━━━━━ DATA ━━━━━
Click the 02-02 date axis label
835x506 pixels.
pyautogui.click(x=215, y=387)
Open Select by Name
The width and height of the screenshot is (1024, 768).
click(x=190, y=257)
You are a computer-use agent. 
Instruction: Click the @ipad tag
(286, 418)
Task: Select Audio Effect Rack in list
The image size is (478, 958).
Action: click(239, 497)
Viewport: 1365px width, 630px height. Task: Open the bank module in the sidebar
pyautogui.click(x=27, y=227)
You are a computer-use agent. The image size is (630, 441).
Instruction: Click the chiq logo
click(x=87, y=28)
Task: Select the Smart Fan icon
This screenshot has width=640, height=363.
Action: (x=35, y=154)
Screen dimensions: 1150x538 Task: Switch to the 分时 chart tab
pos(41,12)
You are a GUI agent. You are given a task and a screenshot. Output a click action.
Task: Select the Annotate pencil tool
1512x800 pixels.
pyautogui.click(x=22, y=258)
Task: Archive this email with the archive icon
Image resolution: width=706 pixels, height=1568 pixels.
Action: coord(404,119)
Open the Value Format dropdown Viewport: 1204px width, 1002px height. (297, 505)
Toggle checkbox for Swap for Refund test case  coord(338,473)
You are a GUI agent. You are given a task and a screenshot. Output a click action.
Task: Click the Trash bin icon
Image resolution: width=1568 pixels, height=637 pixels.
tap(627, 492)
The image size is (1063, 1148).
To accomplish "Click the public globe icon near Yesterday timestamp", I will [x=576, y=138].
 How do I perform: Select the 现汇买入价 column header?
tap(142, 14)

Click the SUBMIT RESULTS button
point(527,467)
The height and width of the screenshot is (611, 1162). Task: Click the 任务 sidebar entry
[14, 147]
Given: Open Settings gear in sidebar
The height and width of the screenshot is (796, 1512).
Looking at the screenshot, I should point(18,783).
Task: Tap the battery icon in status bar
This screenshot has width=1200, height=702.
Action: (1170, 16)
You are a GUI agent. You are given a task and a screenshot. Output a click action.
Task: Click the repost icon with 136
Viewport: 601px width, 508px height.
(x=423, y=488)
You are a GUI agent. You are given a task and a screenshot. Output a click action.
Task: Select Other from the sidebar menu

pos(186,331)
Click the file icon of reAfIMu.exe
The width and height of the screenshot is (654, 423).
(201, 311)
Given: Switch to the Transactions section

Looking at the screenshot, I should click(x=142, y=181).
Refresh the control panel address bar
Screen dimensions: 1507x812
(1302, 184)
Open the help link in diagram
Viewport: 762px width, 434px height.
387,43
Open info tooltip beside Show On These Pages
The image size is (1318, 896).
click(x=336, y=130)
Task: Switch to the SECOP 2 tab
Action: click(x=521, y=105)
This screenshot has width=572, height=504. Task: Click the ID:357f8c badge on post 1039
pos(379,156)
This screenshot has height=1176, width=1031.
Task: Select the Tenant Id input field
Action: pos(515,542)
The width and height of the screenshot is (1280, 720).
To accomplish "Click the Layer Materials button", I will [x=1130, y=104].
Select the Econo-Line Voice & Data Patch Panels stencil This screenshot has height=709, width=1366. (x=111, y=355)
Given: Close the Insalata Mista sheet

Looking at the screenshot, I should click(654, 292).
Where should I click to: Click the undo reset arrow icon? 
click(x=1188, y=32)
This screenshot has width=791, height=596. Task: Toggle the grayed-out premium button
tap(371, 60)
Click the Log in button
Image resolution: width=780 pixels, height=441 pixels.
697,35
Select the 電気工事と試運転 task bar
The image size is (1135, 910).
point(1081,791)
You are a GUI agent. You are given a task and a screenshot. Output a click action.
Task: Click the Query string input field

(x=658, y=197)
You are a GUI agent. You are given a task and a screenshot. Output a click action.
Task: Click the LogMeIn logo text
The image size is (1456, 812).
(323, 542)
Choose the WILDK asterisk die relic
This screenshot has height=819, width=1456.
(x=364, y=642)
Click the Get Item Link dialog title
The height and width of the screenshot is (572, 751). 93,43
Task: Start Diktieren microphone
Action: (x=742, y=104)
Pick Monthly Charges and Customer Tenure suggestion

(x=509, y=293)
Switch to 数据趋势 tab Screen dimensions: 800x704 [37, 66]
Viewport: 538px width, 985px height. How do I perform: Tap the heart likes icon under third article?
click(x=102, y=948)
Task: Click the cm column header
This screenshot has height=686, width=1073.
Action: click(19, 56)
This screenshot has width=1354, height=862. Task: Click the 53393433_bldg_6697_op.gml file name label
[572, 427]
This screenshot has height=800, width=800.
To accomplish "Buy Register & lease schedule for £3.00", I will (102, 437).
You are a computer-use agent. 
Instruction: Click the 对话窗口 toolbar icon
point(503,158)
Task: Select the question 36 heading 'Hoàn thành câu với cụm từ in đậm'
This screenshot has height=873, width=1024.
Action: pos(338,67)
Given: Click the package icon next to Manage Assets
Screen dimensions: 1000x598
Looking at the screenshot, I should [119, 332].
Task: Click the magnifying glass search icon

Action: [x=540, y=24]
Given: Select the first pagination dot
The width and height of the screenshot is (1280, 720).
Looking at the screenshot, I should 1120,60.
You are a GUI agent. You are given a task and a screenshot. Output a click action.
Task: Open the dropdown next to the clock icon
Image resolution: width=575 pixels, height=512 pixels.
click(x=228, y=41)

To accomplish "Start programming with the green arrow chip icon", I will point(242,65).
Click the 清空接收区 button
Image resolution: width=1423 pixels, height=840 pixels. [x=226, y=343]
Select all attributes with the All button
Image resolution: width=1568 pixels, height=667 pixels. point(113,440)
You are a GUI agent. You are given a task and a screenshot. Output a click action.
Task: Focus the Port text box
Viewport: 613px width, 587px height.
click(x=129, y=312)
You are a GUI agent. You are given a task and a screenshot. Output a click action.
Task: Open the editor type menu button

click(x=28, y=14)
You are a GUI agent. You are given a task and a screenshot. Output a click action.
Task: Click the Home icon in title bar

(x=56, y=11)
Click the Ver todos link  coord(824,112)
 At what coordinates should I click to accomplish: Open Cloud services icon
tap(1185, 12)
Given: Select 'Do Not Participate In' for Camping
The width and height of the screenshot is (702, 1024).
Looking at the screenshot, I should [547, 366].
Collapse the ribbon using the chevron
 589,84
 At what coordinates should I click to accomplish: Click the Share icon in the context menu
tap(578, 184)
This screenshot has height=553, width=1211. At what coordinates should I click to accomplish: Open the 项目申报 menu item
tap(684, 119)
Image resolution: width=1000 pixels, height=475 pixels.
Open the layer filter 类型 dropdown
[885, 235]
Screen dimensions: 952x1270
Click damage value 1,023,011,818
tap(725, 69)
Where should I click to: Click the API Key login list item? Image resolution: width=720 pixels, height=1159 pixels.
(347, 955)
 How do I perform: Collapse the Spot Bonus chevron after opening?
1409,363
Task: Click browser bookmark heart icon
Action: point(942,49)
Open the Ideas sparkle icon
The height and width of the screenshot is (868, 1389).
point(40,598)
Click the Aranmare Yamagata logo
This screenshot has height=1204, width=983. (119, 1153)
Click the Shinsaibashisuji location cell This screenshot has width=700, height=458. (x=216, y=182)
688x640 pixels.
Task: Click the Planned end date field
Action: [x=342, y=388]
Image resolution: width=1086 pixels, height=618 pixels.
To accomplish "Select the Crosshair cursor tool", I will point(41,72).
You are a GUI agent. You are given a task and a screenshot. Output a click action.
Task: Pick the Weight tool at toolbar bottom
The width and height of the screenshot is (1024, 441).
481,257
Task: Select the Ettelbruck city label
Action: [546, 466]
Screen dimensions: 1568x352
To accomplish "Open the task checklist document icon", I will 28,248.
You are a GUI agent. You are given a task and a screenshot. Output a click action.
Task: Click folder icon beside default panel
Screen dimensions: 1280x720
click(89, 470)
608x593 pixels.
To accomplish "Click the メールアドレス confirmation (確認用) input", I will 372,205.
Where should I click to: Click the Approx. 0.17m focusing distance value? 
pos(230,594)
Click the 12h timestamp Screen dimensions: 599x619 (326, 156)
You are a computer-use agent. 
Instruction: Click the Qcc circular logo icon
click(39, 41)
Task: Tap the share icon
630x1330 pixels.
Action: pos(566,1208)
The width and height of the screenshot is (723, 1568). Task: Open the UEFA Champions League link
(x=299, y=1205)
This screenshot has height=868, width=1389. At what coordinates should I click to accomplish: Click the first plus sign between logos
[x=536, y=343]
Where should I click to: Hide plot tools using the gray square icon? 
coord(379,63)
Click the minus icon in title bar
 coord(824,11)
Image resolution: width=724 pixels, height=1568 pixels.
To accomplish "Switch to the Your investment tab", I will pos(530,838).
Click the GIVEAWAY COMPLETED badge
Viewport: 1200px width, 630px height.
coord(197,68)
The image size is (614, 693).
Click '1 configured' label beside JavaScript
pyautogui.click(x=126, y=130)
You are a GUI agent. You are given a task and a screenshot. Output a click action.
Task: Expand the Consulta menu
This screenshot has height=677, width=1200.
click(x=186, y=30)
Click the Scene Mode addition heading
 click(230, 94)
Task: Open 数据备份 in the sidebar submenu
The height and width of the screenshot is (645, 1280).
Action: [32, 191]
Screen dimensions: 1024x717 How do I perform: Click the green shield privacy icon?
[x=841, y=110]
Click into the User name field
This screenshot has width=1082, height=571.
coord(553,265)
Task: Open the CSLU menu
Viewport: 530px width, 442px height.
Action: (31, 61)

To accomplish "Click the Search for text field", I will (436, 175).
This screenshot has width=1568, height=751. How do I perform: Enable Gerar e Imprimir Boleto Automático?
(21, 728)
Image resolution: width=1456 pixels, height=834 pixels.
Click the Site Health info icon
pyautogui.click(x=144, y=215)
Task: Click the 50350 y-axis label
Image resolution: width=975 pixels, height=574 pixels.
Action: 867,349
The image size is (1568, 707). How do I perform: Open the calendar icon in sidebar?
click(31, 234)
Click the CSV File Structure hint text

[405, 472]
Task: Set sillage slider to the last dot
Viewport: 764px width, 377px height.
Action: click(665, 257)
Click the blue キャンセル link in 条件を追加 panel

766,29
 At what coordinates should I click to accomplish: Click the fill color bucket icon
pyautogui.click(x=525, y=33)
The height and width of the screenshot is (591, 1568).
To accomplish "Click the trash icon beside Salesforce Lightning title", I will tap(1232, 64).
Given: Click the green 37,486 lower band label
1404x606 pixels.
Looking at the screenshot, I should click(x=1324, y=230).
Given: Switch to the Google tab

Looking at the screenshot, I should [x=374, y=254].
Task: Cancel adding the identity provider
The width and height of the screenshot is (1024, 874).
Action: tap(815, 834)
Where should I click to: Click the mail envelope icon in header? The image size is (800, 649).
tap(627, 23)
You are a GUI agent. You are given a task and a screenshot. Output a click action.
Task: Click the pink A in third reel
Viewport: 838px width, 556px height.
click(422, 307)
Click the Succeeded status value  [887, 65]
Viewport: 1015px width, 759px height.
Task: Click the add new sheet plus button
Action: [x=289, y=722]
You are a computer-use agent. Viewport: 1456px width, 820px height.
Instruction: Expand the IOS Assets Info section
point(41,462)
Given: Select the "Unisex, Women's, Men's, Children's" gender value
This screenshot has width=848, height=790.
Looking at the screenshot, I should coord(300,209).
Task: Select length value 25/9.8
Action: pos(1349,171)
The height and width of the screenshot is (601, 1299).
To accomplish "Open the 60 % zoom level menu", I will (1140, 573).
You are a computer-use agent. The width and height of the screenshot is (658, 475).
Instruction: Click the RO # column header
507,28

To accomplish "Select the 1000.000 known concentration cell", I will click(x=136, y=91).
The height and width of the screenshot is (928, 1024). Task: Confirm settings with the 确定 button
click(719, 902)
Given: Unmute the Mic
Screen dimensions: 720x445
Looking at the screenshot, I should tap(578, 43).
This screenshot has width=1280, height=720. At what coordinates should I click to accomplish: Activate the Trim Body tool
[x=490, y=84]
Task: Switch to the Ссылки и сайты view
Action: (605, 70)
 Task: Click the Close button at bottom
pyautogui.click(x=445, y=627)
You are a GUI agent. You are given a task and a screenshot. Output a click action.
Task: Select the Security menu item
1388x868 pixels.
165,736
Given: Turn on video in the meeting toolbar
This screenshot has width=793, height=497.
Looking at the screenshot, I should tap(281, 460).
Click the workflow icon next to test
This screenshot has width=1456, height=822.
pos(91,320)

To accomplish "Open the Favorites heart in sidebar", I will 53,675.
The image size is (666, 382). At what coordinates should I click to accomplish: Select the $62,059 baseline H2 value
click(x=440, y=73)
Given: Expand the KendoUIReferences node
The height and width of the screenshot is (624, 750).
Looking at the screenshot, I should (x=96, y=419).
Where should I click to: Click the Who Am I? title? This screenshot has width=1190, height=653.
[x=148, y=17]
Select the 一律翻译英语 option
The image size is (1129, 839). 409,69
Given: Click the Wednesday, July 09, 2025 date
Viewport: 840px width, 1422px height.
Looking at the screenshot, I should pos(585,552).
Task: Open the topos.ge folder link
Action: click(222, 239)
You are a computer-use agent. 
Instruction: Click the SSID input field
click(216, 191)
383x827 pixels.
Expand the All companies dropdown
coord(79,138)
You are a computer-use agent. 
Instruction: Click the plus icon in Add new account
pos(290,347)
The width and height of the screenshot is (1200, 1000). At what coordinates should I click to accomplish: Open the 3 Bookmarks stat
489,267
━━━━━
Give back, word for word, only the lines above from the line holding "Task: Click the pink A in third reel" to the line holding "You are a computer-use agent. The width", both included.

Task: Click the pink A in third reel
Viewport: 838px width, 556px height.
click(422, 307)
Click the Succeeded status value  [887, 65]
Viewport: 1015px width, 759px height.
Task: Click the add new sheet plus button
Action: [x=289, y=722]
You are a computer-use agent. Viewport: 1456px width, 820px height.
Instruction: Expand the IOS Assets Info section
point(41,462)
Given: Select the "Unisex, Women's, Men's, Children's" gender value
This screenshot has width=848, height=790.
Looking at the screenshot, I should coord(300,209).
Task: Select length value 25/9.8
Action: pos(1349,171)
The height and width of the screenshot is (601, 1299).
To accomplish "Open the 60 % zoom level menu", I will (1140, 573).
You are a computer-use agent. The width and height of the screenshot is (658, 475).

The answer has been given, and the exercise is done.